The shortest day of the year

The shortest day of the year, 21 December, is celebrated at the Stonehenge stone circle at sunrise, and in Brighton at sunset. At Stonehenge, druids and pagans dress up and are allowed within the stone circle to sing.

In Brighton, there's the newer Burning the Clocks event. People make clock-themed lanterns, and parade them through the city streets and down to the beach in the dark, where they are thrown on to a bonfire.

Winter fairs

These are a relatively new to the UK and often including skating rinks, funfair rides and a Christmas Market. The best known is probably the Hyde Park Winter Wonderland in central London, but there is also the Sunderland Frost Village in the North-East and Nottingham's Winter Wonderland.

There are a lot of smaller, more Christmassy events too.

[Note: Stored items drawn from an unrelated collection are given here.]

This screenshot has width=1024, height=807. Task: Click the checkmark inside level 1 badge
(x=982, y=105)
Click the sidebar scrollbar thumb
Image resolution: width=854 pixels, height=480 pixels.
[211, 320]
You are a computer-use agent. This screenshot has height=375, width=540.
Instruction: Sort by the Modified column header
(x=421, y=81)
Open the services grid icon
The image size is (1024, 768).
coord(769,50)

Alternative Christmas events

We've written about Christmas before but here are some of the stranger things you can do here:

  • Watch the Christmas morning swimmers on Brighton Beach, Lowestoft, Weymouth and the Serpentine in London, and Boxing Day swimmers at Redcar and Cromer.
  • Go to the open-air seafront concert at Eastbourne bandstand
  • Look out for Plygain carol services if you are in Wales: this ancient way of singing, in harmony and without instruments, has been revived in some churches.
  • Kirkwall Ba game - this takes place on both 25 December and 1 January, and is like a football match on the streets of Kirkwall, the capital of the Orkney Islands off Scotland. It has been described as more like a civil war than a game.
  • Grantchester Barrel Rolling Race - four local teams roll wooden barrels up and down the high street of this little Cambridgeshire town in a relay race, followed by a race between the town and surrounding villages on 26 December each year.
  • Keynsham Mummers Play - another 26 December event, this one has a group of amateurs performing an ancient play in three different locations in this Somerset town.

The sales

It's a tradition in the UK that we spend much of December shopping for Christmas presents, unwrap them on the 25th - and then go out shopping for bargains the following day.

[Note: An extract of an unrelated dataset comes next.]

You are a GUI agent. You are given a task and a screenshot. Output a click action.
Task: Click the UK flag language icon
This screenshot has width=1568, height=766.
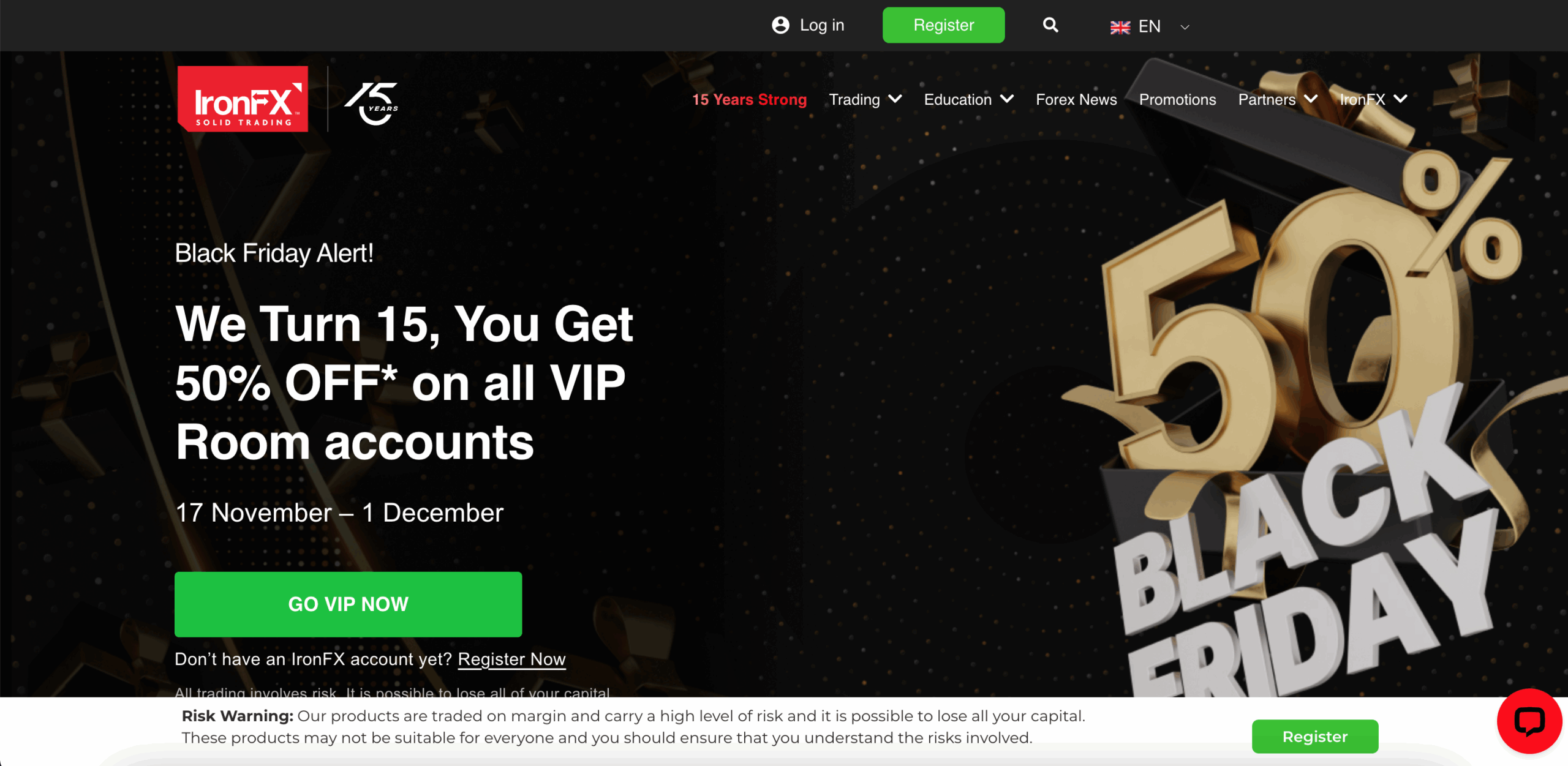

Most shops in the UK start their sales on 26 December and the TV news usually includes a story about how busy the shops were. London's department stores, like Harrods and Selfridges, are always popular with shoppers, but there are sales in almost every shop in the land. A list of the big London sales destinations is here.

Hogmanay/New Year

Nowhere does New Year celebrations quite like Scotland, where it's called Hogmanay. Edinburgh does Hogmanay in style, with a torchlight procession on 30 December, a street party on 31 December and the Loony Dook on 1 January. This is when people parade through South Queensferry in fancy dress before walking into the freezing River Forth.

Inverness hosts the country's biggest free Hogmanay celebration, The Red Hot Highland Fling. If you're looking for something spectacular, head for Stonehaven where at midnight marchers parade down the main street swinging balls of fire around their heads.

If you're in or near London, look out for the New Year's Eve fireworks at the London Eye (tickets necessary if you want to get close) or the New Year's Day parade.

In Wales, there is a tradition of the New Year Walk In, where people with burning torches follow a decorated horse's head on a pole to a local hotel where there are a series of challenges in poetry. The Mari Lwyd can be seen in Llangynwyd, near Bridgend and Llanwrtyd Wells.